● **WHAT IS EXPECTED**:
In the listing below, find the line containing "Given: Click the Clear filter button" and the line containing "This screenshot has width=1366, height=768.". Repeat exactly those two lines and every line between them, nothing more.

● **EXERCISE INPUT**:

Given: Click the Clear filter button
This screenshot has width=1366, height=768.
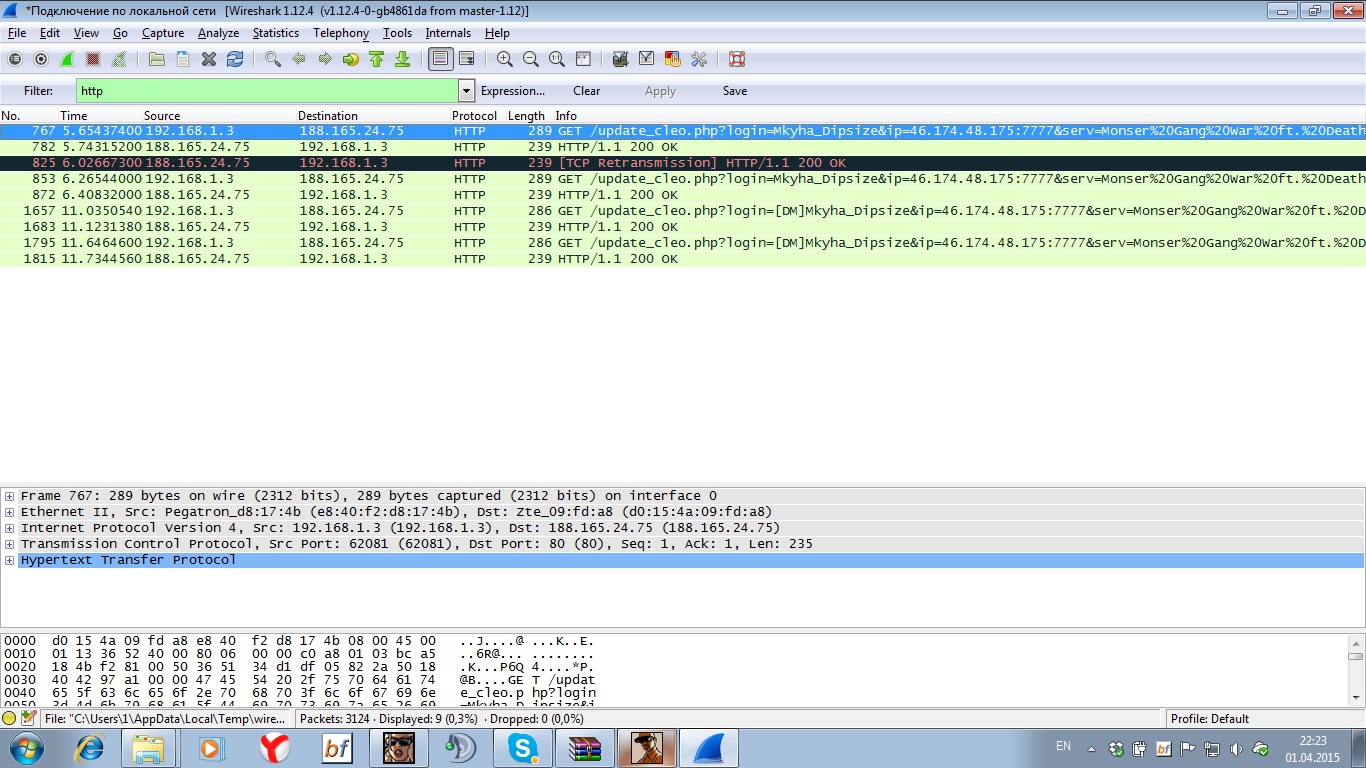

==

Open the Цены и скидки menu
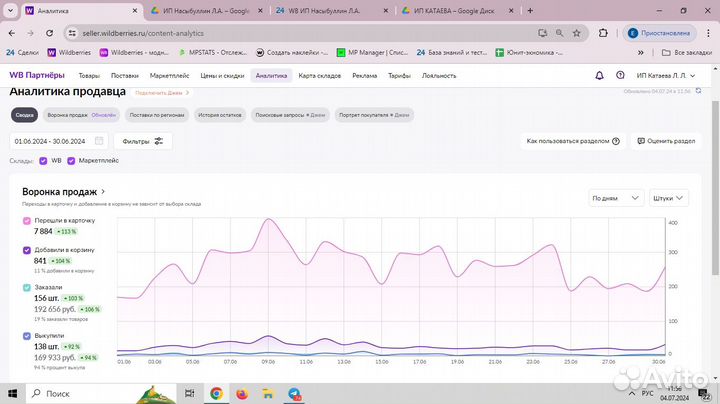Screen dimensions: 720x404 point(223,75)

* * *

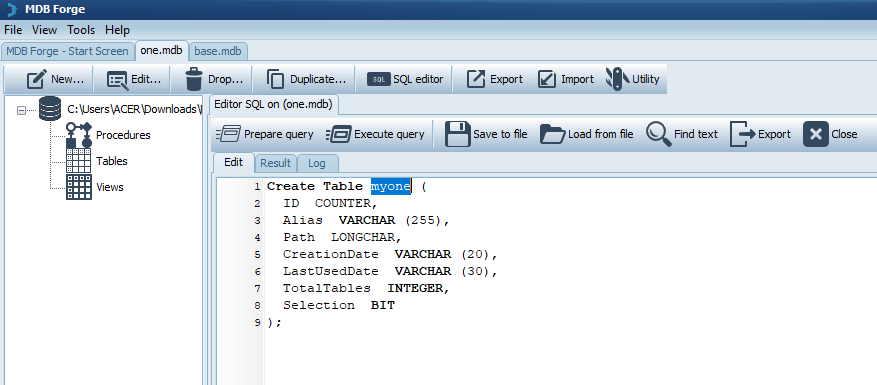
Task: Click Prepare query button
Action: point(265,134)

● **EXPECTED ANSWER**:
Given: Click the Clear filter button
This screenshot has width=1366, height=768.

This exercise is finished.